I started blogging in 2012 after my husband (then boyfriend) alerted me that people were receptive to my thoughts and opinions, and that the best way to get those out were to write

With my 10-year high school reunion looming, I wonder how I will be perceived and what it will be like.

friends reunion

People say who you are in high school is who you are for the rest of your life. The jocks, the nerds and the girls every guy wanted to date — however your school defined those groups is something you carry with you as you move through each life phase. And... isn't that terrifying? On the eve of my 10-year high school reunion, I am hoping to find out that I am not entirely that same person and instead have taken the past 10 years and grown.

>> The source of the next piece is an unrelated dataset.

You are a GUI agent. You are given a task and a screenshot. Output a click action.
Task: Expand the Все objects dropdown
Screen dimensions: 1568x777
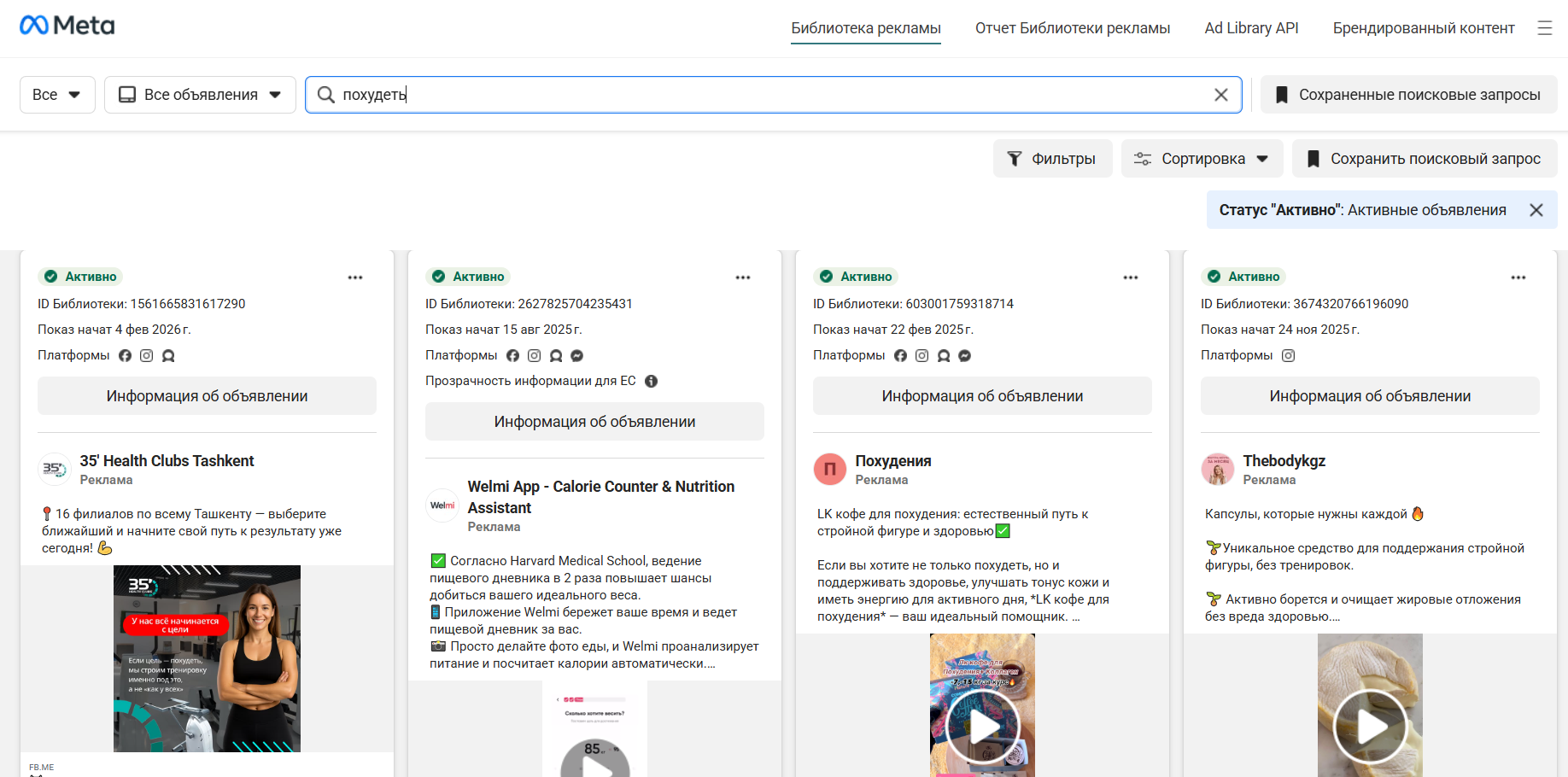point(56,95)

I imagine every 17-year-old has some fear and hesitation around who she is. I know I did.

When I asked my younger brother to shed some light on what I was like in high school (he was a freshman when I was a senior), he said, "You were the first person to jump down someone's throat, but if you cared about them, you were also the first person to have their back — and not much has changed."

When I asked my dad the same question, he said that I was fiercely loyal to my friends, cared deeply about how I did in school and had little tolerance for mediocrity — also none of which has changed. In reality, these traits are not terrifying to have, but they were assets I wasn't aware were important at the time. It was critically important to just be viewed as popular.

My 17-year-old self was hypersensitive to how I was viewed. I was never good enough compared to my peers or compared to where I perceived my peers to be. I wanted to be better at sports, I wanted more guys to ask me out, I wanted my parents to be cooler, I wanted to have a better wardrobe... the list could go on. I wanted all of these things instead of what I actually had — which are all of the traits I've carried with me that have led me to my current life. Ten years after high school, I have a degree in history from the University of Maryland, work at Fortune 500 company, recently got married (and acquired a stepson) and live in New York City. I think my 17-year-old self would be pretty stoked to see all of this.

What I realize now is that high school is a race to just be like everyone else, to fit in and not stand out. I think I'll be happy to see many of my peers who made that phase of my life so rich and fun. I'm curious to see how I will be perceived. Will I revert back to being 17 among this group, or will I be more secure with who I am? Because for me, after 10 years, I am hoping to be viewed as someone who stands out.